State Department of Corrections records show that Vanaman would be eligible for parole on Feb. 2, 2016, under Herman’s original sentence. Officials with the New Jersey State Parole Board on Wednesday estimated that Vanaman’s new sentence makes him eligible for parole in May 2014.

Corrections Department records give Vanaman’s entry into the state prison system as May 1, 2009. The records show he is being held in the Mid-State Correction Facility in Wrightstown, Burlington County.

The Appellate Division of Superior Court recently found that Herman inappropriately considered Vanaman’s employment as a police officer when deciding on an appropriate sentence. The appeals court then ordered Herman to resentence Vanaman.

Cumberland County Executive Assistant Prosecutor Linda Lawhun said the Cumberland County Prosecutor’s Office is “disappointed” with the new sentence.

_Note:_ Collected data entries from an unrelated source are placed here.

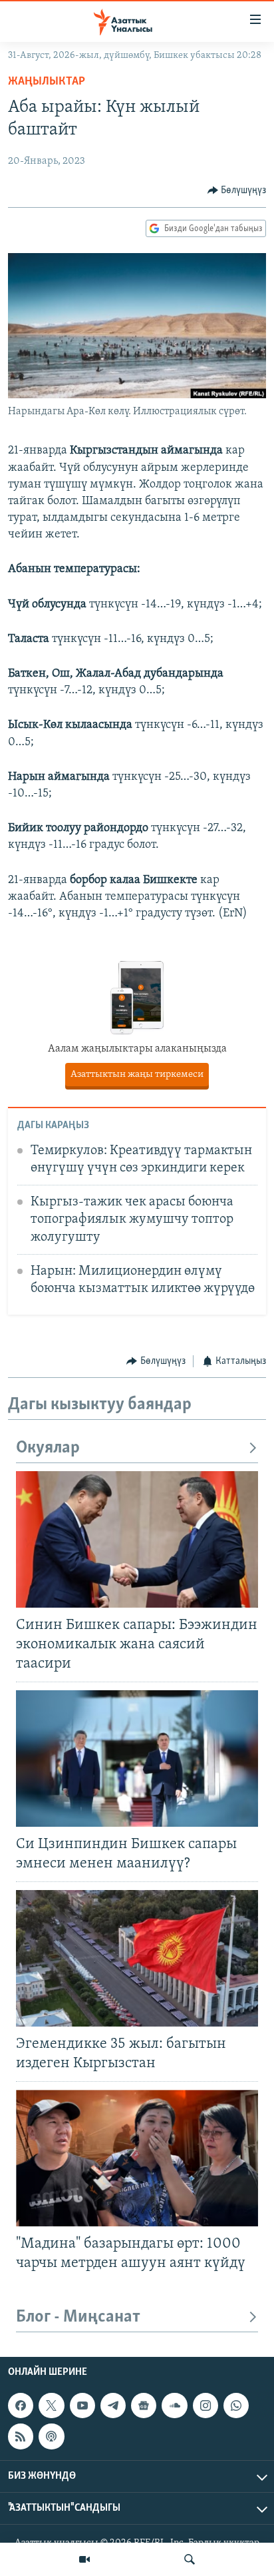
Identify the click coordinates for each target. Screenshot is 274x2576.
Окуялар (48, 1448)
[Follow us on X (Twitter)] (51, 2405)
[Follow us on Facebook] (20, 2405)
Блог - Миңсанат (78, 2317)
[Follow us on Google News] (143, 2405)
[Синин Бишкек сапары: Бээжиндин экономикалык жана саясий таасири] (137, 1539)
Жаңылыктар (46, 82)
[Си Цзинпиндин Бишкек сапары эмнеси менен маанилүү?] (137, 1758)
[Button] (237, 190)
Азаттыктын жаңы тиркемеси (137, 1075)
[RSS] (20, 2436)
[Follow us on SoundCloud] (174, 2405)
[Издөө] (189, 2559)
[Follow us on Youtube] (82, 2405)
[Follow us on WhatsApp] (236, 2405)
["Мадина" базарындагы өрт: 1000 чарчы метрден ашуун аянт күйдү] (137, 2158)
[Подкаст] (51, 2436)
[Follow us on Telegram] (113, 2405)
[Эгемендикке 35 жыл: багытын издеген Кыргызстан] (137, 1958)
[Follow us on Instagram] (205, 2405)
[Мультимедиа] (84, 2559)
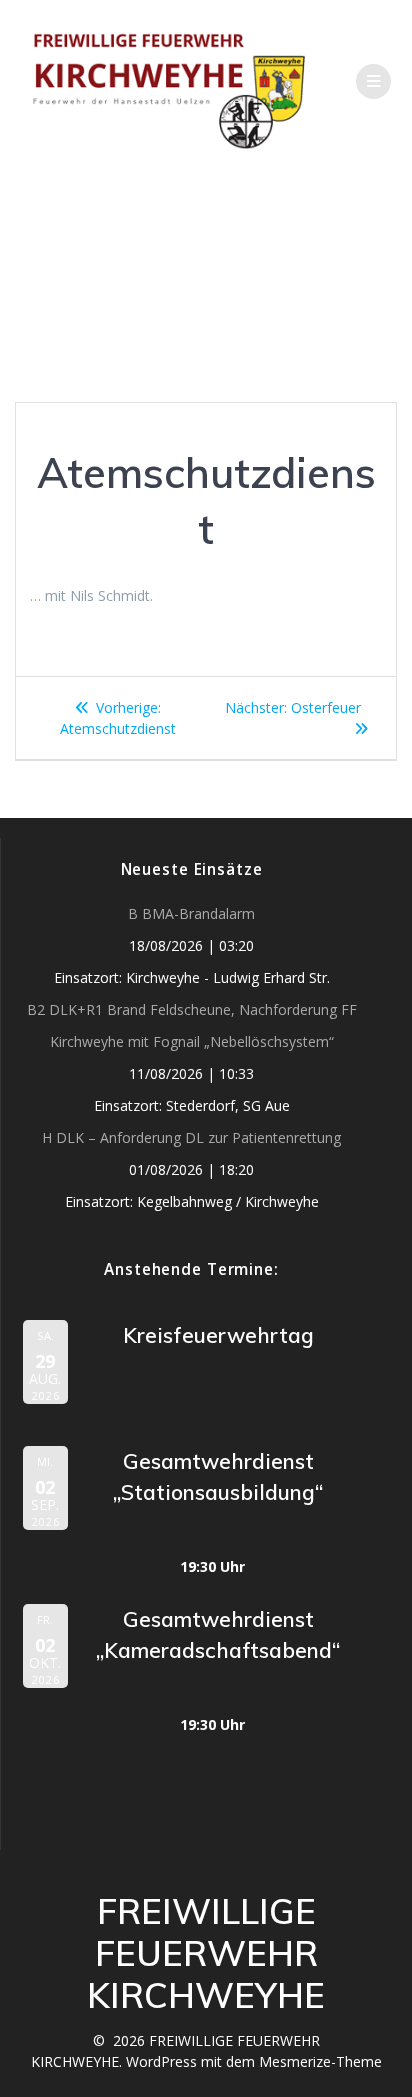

“We believe that the record that was created at the time of the original sentencing still supports a sentence of eight years on the manslaughter charge,” Lawhun said. “We’re disappointed that the judge felt otherwise.”

However, the new manslaughter sentence is more than that requested by Vanaman’s attorney, Charles Sandilos, during arguments before Herman last week. Sandilos wanted a five-year state prison stay on the manslaughter charge.

Robert Vanaman shot Barbara Vanaman with his service weapon in the kitchen of their Millville home during an argument on May 11, 2006. Authorities said the argument stemmed from the couple’s marital problems.

Robert Vanaman originally told police he shot his wife after she attacked him with a knife. He later confessed that the knife wounds on his arms were self-inflicted.

A backlog in Cumberland County’s criminal-court system resulted in Herman being called out of retirement to preside over Vanaman’s case. He was called out of retirement again for the sole purpose of handling the resentencing.

Vanaman’s resentencing proceedings were interrupted last Wednesday when a bomb scare forced the evacuation of the Cumberland County courthouse. The evacuation occurred at about 12:20 p.m., shortly after Herman heard final arguments from Lawhun and Sandilos and remarks from Barbara Vanaman’s family members. Herman was prepared to issue his new sentence at 1:30 p.m.

Robert Vanaman was returned to state prison by the time people were finally allowed back into the courthouse shortly after 3 p.m. Herman left the building after Vanaman was returned to prison.

However, Herman issued a short apology last Wednesday to the family members of both Robert and Barbara Vanaman for their having to come back to court again for the resentencing.

“I tried to do my very best,” Herman said. “I didn’t. I’m not happy I’m here today. I’m not happy that anyone else is here today to relive all the angst and pain that you initially went though. I’m sorry about that. I really apologize that I didn’t do a better job.”

Members of Barbara Vanaman’s family contend Herman’s eight-year sentence wasn’t stringent enough.

Under the terms of the plea agreement reached between Robert Vanaman and the Prosecutor’s Office, Herman had the discretion to impose a state prison sentence of from five to 10 years on the manslaughter charge.